After losing her fiancé in the Vietnam War, nineteen-year-old Laurel Haley takes a job in England, hoping the distance will mend her shattered heart. Laurel expects the pain might lessen but does not foresee the beguiling man she meets or that they’ll go to Paris, where the city’s magic will take over and alter everything Laurel believes about love.
Thirty years later, Laurel’s daughter Annie is newly engaged and an old question resurfaces: who is Annie’s father and what happened to him? Laurel has always been vague about the details and Annie’s told herself it doesn’t matter. But with her impending marriage, Annie has to know everything. Why won’t Laurel tell her the truth?
The key to unlocking Laurel’s secrets starts with a mysterious book about an infamous woman known as the Duchess of Marlborough. Annie’s quest to understand the Duchess, and therefore her own history, takes her from a charming hamlet in the English countryside, to a decaying estate kept behind barbed wire, and ultimately to Paris where answers will be found at last.
I finished this book a few weeks ago, left it a week to mull over my thoughts, realised I didn’t know how I felt about this book, decided to re-read it and I still don’t know how I feel about this book. I think it was a good idea, it could’ve just been better executed. There was so much going on, yet it felt like nothing was happening. The writing felt a little clumsy and flat, and the main characters didn’t really have any personality.
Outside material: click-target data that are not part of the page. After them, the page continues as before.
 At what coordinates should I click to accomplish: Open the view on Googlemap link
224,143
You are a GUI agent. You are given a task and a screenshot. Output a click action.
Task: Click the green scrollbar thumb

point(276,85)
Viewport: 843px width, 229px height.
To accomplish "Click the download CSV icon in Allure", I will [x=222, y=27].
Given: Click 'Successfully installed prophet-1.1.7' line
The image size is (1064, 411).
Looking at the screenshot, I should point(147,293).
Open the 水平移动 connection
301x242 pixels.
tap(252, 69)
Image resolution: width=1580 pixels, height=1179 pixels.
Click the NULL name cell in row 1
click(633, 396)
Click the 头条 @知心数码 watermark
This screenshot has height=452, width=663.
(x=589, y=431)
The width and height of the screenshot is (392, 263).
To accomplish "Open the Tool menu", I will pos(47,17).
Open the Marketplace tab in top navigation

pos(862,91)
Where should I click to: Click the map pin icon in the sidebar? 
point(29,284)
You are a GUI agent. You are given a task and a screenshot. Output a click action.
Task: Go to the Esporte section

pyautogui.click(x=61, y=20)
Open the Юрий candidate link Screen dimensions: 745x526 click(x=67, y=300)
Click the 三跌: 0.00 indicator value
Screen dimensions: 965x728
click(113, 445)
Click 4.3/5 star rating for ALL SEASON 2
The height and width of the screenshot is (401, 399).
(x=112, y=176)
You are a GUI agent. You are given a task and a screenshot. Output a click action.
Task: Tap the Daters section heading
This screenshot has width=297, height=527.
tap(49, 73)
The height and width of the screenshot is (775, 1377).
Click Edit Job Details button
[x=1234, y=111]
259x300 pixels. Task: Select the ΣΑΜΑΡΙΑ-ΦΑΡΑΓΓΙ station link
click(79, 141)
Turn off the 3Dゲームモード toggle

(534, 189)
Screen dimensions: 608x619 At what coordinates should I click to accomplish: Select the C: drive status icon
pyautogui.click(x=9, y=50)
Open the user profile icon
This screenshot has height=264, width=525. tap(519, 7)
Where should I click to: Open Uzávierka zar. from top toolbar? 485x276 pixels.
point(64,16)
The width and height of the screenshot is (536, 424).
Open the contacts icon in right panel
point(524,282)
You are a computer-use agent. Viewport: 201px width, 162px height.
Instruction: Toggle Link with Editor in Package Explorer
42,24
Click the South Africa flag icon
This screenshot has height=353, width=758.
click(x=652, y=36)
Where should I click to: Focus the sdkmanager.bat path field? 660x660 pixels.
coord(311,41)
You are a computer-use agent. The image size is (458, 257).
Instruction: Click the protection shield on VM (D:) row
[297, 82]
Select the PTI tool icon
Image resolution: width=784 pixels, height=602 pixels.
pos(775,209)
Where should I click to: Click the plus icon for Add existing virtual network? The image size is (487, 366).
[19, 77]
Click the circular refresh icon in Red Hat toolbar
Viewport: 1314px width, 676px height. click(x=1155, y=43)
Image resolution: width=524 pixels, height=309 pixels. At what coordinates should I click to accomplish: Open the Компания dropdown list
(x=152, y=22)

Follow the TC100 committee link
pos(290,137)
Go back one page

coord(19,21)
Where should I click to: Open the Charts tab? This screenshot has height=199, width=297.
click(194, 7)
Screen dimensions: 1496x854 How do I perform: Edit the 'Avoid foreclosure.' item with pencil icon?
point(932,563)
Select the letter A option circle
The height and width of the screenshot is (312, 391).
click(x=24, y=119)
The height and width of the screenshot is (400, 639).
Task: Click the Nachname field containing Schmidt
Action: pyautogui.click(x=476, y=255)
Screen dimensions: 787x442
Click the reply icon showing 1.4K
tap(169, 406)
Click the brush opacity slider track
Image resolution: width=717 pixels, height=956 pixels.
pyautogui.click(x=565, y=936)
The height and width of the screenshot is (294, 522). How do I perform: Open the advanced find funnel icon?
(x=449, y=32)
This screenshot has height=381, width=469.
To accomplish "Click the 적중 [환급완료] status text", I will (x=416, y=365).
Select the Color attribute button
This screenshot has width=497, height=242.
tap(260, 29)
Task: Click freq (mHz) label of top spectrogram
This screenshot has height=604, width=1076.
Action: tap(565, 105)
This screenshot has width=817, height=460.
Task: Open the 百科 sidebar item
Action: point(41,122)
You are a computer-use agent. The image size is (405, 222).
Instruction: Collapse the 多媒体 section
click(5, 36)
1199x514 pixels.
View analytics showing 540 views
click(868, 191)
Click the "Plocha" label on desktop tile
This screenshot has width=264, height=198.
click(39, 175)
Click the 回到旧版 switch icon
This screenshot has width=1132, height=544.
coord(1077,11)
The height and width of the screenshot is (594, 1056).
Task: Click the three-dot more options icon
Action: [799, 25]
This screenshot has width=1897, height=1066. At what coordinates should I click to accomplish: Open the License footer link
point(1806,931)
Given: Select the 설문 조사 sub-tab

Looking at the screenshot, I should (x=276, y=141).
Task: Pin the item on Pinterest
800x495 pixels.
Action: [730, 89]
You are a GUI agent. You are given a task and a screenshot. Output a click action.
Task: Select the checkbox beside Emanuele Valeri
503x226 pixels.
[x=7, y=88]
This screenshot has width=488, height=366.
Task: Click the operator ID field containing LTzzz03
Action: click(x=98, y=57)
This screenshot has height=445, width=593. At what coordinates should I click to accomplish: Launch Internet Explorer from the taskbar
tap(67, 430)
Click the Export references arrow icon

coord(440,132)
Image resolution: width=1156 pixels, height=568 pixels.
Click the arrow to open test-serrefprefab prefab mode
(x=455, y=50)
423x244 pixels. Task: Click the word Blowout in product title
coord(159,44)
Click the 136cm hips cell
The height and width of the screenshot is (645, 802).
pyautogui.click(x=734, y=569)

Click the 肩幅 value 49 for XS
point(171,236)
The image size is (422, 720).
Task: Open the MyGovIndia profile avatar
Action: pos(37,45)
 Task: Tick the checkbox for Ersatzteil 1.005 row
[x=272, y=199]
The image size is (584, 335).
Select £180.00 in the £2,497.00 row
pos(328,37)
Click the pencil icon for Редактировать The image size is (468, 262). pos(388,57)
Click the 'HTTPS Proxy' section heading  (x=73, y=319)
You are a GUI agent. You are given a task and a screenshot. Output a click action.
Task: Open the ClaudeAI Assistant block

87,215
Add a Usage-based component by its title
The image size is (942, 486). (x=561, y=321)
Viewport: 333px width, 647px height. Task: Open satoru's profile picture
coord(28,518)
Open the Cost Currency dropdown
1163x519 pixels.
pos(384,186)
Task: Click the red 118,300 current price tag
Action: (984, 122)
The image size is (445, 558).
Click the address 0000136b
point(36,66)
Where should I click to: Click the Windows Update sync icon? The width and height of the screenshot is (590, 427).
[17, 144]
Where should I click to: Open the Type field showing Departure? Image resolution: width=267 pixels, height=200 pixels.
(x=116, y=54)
I’ll See You in Paris has two different time frames – the Vietnam War and the War on Terror, and would often change, without warning, between the two. I didn’t really feel this added anything to the book – except for perhaps some clumsy parallels between mother and daughter – and would’ve thought a more linear structure would’ve worked better (or even if Annie’s parts had bookended – no pun intended – Pru’s).
This book and I, we struggled. I’m usually a fairly focused reader, but I found my attention drifting while reading. The scenes seemed to drag along and sometimes without adding anything to the story – I didn’t really need the emails to/from Annie’s fiance, for example, and some of the interviews between Win and Mrs. Spencer dragged on far too long and felt indulgent – and I felt like nothing was really happening. It was fairly obvious how the story was going to pan out – I guessed who Pru and Win were in the ‘2001’ parts of the book fairly quickly. I also felt the book ended somewhat abruptly, and wish there was some kind of closure – perhaps an epilogue.
The characters lack any real personality . While Win is, on occasion, charming and Mrs. Spencer is always good for a laugh, although isn’t very likeable, for the most part, these characters don’t seem to act because they are forced to by circumstance. Ultimately, I didn’t really feel anything for any of the characters because they were one dimensional, and that’s probably the nicest thing I can say about any of them.
If I had to say something positive about the book, the last maybe 20% of the book is quite suspenseful – while certain suspicions are confirmed, there’s actually quite an interesting backstory for Laurel revealed, and this was, without a doubt, my favourite part of the book. Despite my complaints about the writing, there is also some nice prose in there if you look for it.
Not necessarily a bad read, but I felt like it was quite clumsy for start to finish, and could’ve done better. Perhaps it just wasn’t the right book for me, and others will enjoy it more!